Pull every line of text from the data below, word for word, and leave out the pictures.
□ □ □ □ □
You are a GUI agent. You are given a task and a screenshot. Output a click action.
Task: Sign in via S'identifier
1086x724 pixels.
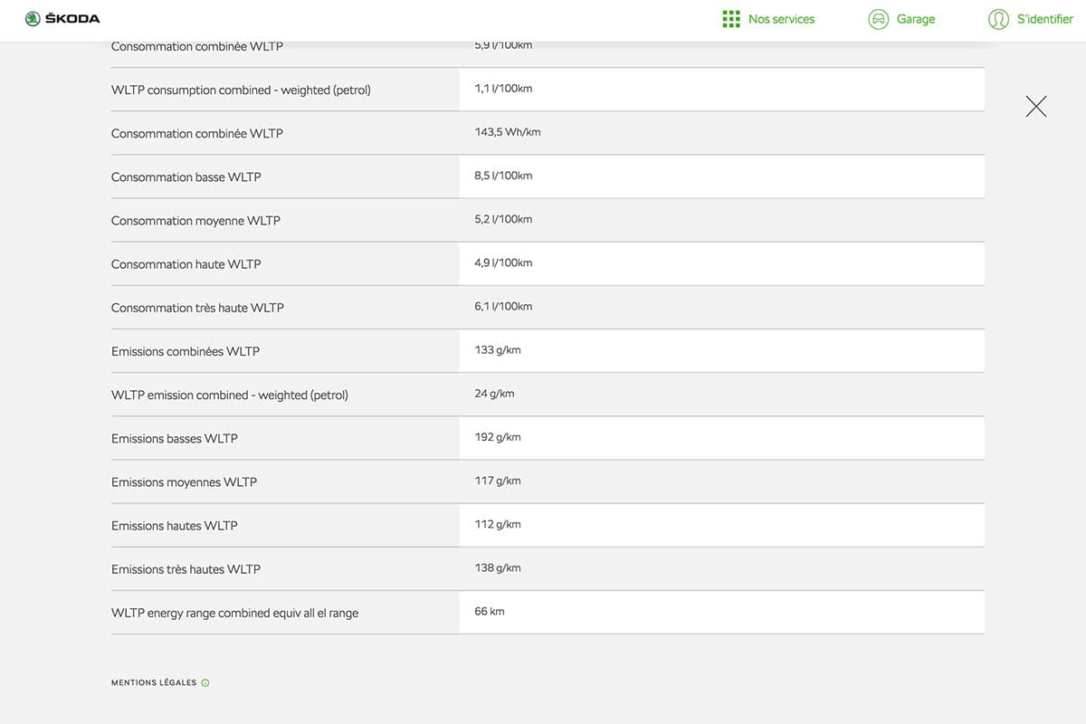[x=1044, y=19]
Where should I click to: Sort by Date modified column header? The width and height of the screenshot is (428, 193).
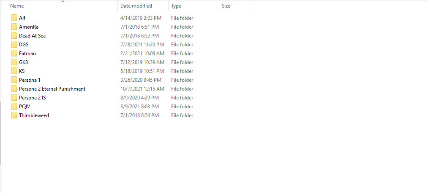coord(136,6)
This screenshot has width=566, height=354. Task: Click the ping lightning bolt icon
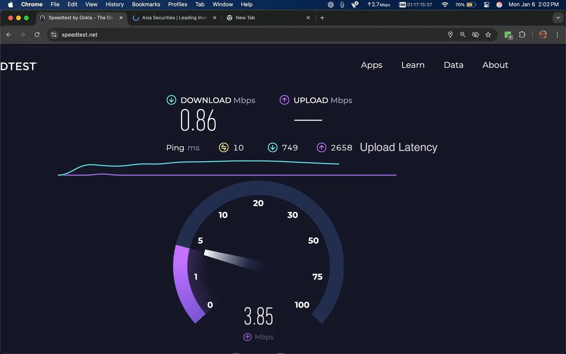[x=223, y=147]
□ □ □ □ □
- [RESULT FOR THIS EXERCISE]
You are a GUI agent. You are given a task and a screenshot. Output a click action.
Task: Sign in via S'identifier
1086x724 pixels.
[x=1044, y=19]
Where should I click to: Sort by Date modified column header? The width and height of the screenshot is (428, 193).
coord(136,6)
This screenshot has width=566, height=354. Task: Click the ping lightning bolt icon
[x=223, y=147]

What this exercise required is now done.